すぐに気付くことはクラスの生徒の数が25人と少ないこと。教室も狭い。このクラスはしばしば学級崩壊状態、になるが、この規模だと生徒と教師の距離が近いためかなんとか持ちこたえる。日本のように生徒が40人もいたら崩壊したかもしれない。
また問題を起こした生徒の処分を決めるのに投票箱を使って評決で決めていたことも驚きだ。しかも処分は「退学」。フランスらしいというべきか。義務教育なのに退学処分があるとは……。その後、その生徒は新しい学校を探すことになるようだったが、どうなっただろうか。
さらに生徒の成績を決める会議に生徒代表が出席しているのも新鮮だった。この成績会議の内容が生徒代表から漏れてひと騒動起るのも当然だと思うが、生徒の出席が認められているのが面白い。

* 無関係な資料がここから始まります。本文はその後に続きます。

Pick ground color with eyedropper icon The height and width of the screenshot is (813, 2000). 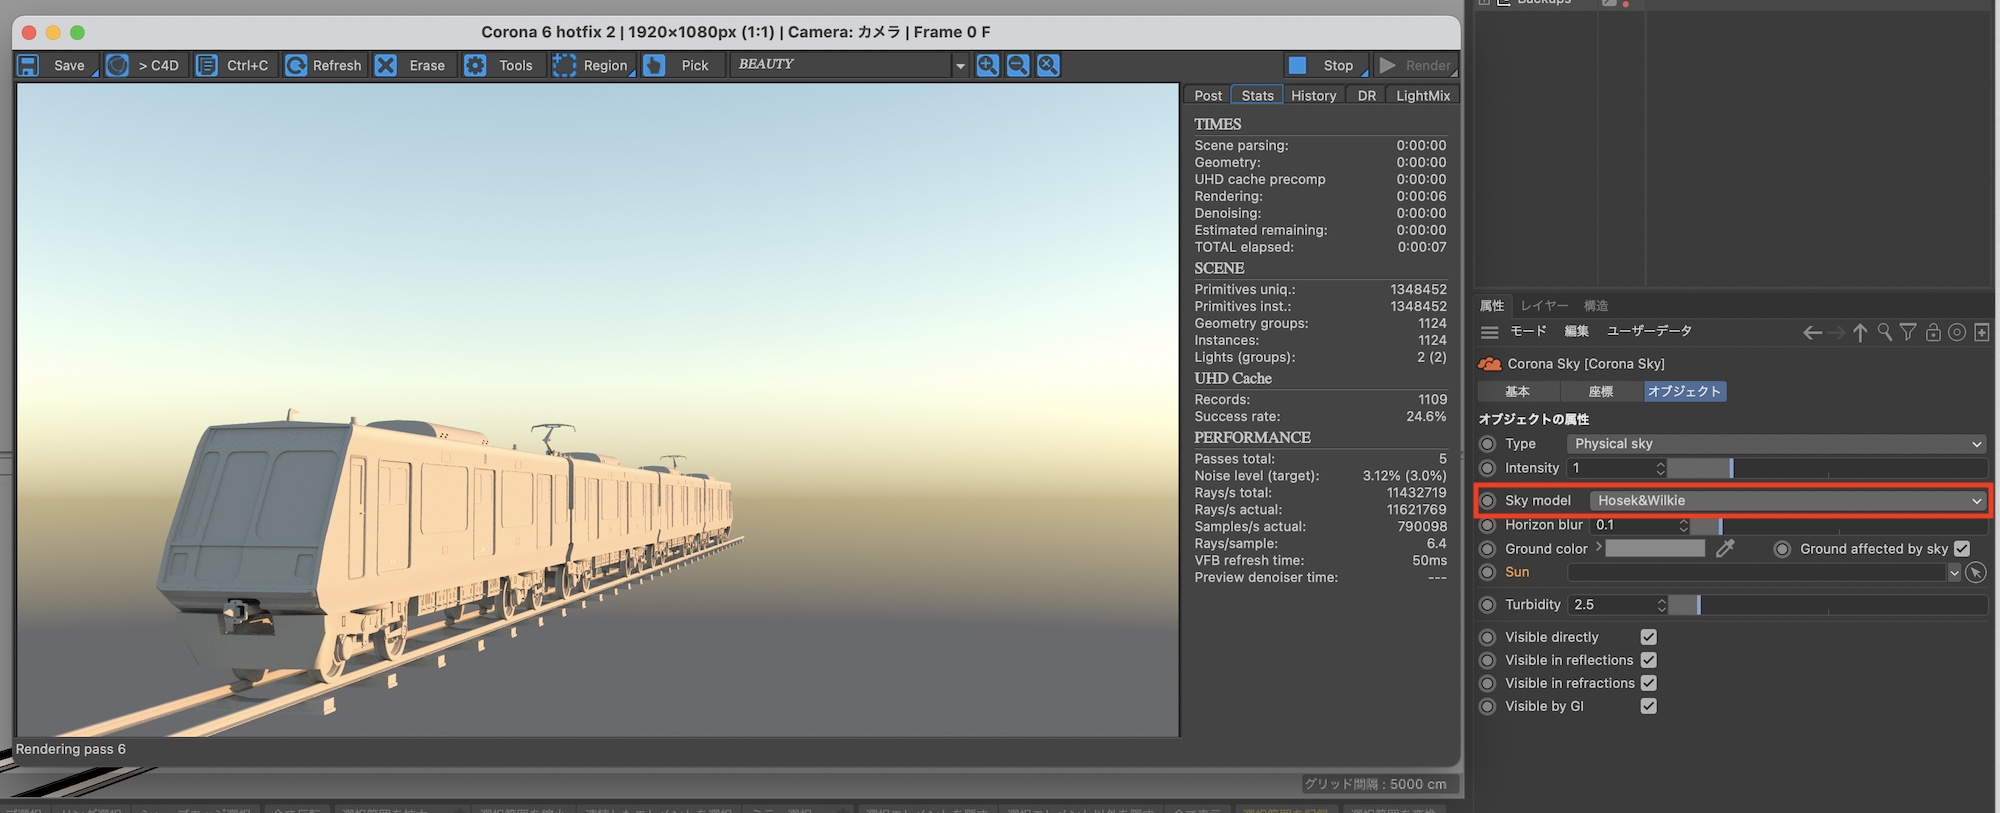pos(1725,548)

そして舞台が移民が多い地域のせいか、映画のなかで移民問題の一端を見ることができる。例えば、生徒の親が不法滞在者として検挙されたり、父兄面談しても親はフランス語が分からず子どもが通訳したりなどだが、いまの日本ではありえない事態である。最近、産経新聞日本政府が移民政策を検討中と伝えていたが、近い未来、日本でもこうした移民問題を身近で見るようになるかもしれない。
1つのクラスを見てフランスの学校の問題を捉えることはできないだろうが、フランスの教育制度などを調べてみようという気になった。それにしても教師はどの国でも大変だ。私にはとても無理だ。職業選択を誤らなくてよかった。
余談だが、この映画のDVDにフランス語字幕があればいい教材になるのに残念だ。